They were very young when they married back in 1936, and also quite poor. They had 13 children, but lost two of them in early childhood to illness. Another nearly died of polio. They lived in a old, small house in southern Kentucky where my Grandpa was a coal miner and a preacher.
Sometime around the mid-1960's, he retired from coal mining and left his church and they moved to Dayton, Ohio where he became a high school custodian. Although he no longer pastored his own church, he did preach from time to time as God provided the opportunity. By this time, all but two of their children were married with families of their own.
Their house in Dayton was about an hour away from ours. During many Summers in my childhood, I would spend a couple of weeks with them. A typical day at their house began very early, waking to the smell of fresh buttermilk biscuits, gravy, eggs and bacon. Grandpa would leave for work before dawn. Grandma and I would putter around in the house, playing games, cleaning house, baking or working in her unbelievable flower garden. It really never mattered to me what we were doing...I loved being with her. A petite little lady (not even 5 feet tall), she had a very gentle way and sweet...they just didn’t get any sweeter. One of my favorite things about her was her belly laugh. I remember trying to think of funny things to say, just so I could hear it.
▬▬▬
• Your assignment
Continue the reminiscence about the grandparents, picking up right after its final sentence.

(Pixel coordinate grounding data)
▬▬▬
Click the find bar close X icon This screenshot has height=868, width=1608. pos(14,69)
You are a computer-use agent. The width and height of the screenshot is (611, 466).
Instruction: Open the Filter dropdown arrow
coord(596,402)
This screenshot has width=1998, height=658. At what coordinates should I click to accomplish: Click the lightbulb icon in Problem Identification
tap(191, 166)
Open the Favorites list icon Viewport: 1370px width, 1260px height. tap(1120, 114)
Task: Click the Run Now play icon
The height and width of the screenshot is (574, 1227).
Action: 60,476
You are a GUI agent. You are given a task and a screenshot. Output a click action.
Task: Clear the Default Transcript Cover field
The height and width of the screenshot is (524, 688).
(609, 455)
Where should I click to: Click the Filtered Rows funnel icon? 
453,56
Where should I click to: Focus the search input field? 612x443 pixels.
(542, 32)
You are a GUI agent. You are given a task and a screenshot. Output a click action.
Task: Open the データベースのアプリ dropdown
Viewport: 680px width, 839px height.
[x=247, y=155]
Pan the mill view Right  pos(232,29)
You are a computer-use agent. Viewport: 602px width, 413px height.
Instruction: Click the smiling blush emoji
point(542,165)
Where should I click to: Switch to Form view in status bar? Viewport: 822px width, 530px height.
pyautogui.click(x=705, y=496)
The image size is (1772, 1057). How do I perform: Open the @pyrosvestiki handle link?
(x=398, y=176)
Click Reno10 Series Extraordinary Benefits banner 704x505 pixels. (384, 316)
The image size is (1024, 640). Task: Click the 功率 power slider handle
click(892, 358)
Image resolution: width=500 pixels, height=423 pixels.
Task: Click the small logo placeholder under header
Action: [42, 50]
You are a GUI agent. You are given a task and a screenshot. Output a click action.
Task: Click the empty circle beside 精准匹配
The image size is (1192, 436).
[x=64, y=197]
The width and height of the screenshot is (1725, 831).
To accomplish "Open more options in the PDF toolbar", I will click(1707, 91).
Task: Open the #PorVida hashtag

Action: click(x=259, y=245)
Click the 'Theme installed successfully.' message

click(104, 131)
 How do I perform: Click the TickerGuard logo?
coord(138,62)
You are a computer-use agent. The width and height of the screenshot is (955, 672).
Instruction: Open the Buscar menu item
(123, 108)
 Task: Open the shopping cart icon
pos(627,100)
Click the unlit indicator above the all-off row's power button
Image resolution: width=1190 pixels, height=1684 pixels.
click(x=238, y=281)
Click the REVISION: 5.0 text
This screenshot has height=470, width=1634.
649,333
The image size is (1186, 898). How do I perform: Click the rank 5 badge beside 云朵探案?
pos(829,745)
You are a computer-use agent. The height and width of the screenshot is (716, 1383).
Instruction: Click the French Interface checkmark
▬▬▬
• Result of this task
Around 3:00 or so in the afternoon, I’d start watching for my Grandpa. He’d pull into the driveway in his pea-green Dodge Dart and I’d watch him walk up the sidewalk carrying his gray metal lunch box. "Hello Tracy-Jane!" he’d say. (It was his habit to call all his granddaughters, regardless of their given middle name, "Jane.") After scooping me up into a big hug, he’d say…"let’s go have a snack." We’d sit at their kitchen table and have a tall glass of milk and a couple of Little Debbie snack cakes. Usually, by this time Grandma was starting dinner and I’d help. When we sat down to eat, Grandpa would always pray a simple, but beautiful prayer and we’d enjoy a wonderful meal together. After the dinner dishes were cleaned up, we'd sometimes watch tv, work crossword puzzles or catch lightning bugs. Wonderful, wonderful memories of those days.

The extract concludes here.